A 2010 deployment to Afghanistan returned Matt Borzon to his family with issues with his hips, neck and post-traumatic stress disorder. “At my worst, I felt, am I going to let this break me, or will I be disciplined enough to get over my setbacks? Big things, small things – experience opens a part of you that wasn’t there before.” Matt volunteers as an instructor of Tai Chi to veterans. “I believe in energy medicine. For me, martial arts have kept me moving and flexible,” says Matt. “As a vet, I like helping other vets. I like knowing that I am giving them tools to help them cope.” Tai Chi, often described as meditation in motion, involves a series of movements performed in a slow, focused manner and accompanied by deep breathing. “One of the benefits of Tai Chi is that you can practice the soothing mind-body concepts without performing the actual body movements when you are in a stressful situation.” Matt emphasizes the importance of what he calls breathing mindfulness. “It’s about visualization, movement and a distinct breathing pattern. When you practice and combine all three, little else can get in the way.”

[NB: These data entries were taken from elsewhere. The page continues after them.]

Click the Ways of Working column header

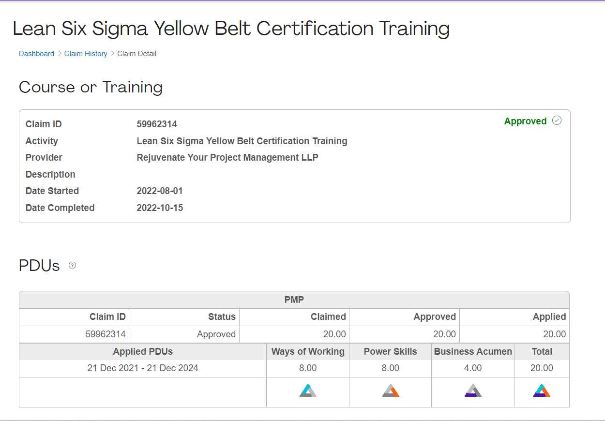tap(308, 352)
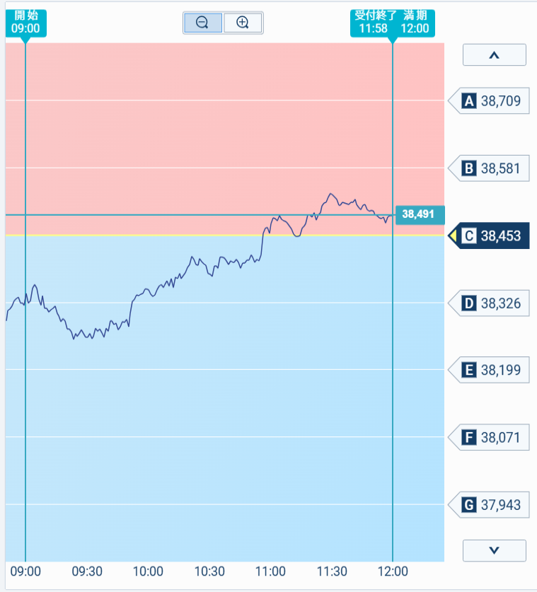Select strike price A 38,709
This screenshot has width=537, height=592.
coord(489,101)
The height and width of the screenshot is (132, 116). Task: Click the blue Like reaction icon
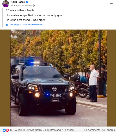point(4,130)
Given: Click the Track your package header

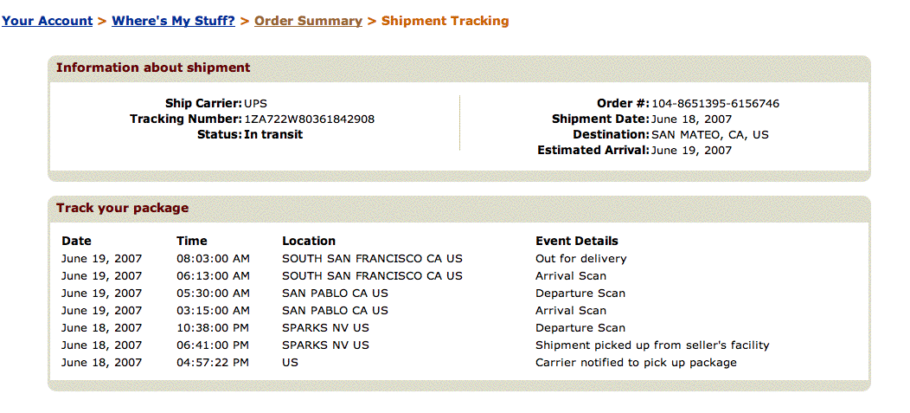Looking at the screenshot, I should (x=122, y=208).
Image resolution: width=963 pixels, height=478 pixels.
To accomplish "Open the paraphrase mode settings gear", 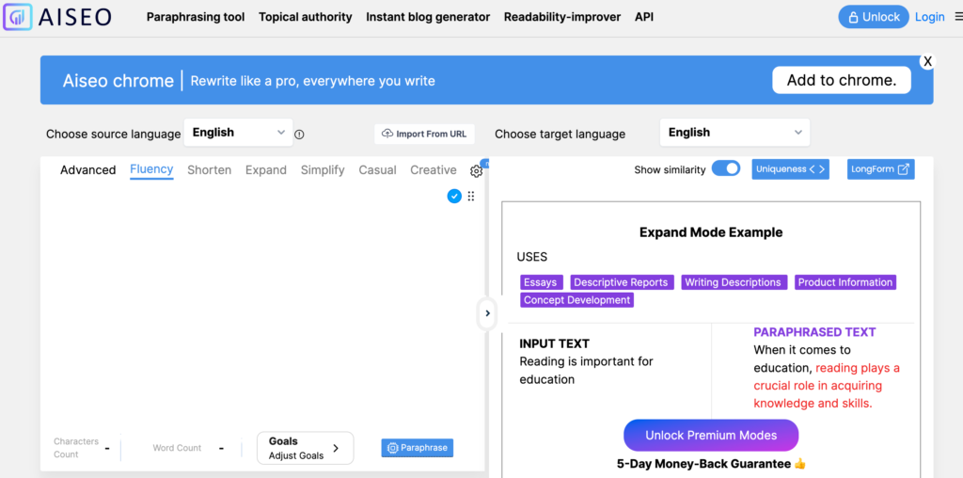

The Y’s Military Outreach Initiative supports families by providing memberships when a loved one is deployed. The Wellness Series for Veterans is a natural extension when these family members return. More than 5,000 veterans in Erie County are currently treated for post-traumatic stress disorder. We provide free wellness programs and Y memberships for veterans to help them deal with anxiety and return back to society.
400 monthly memberships were provided to Veterans. Thirty-two veterans participated in holistic classes and 82 percent report going from having extreme daily anxiety to having moderate daily anxiety. Vets also ranked their general level of motivation to participate in social activities on a typical day. After three months of membership, 74 percent reported an increased level of motivation to socialize.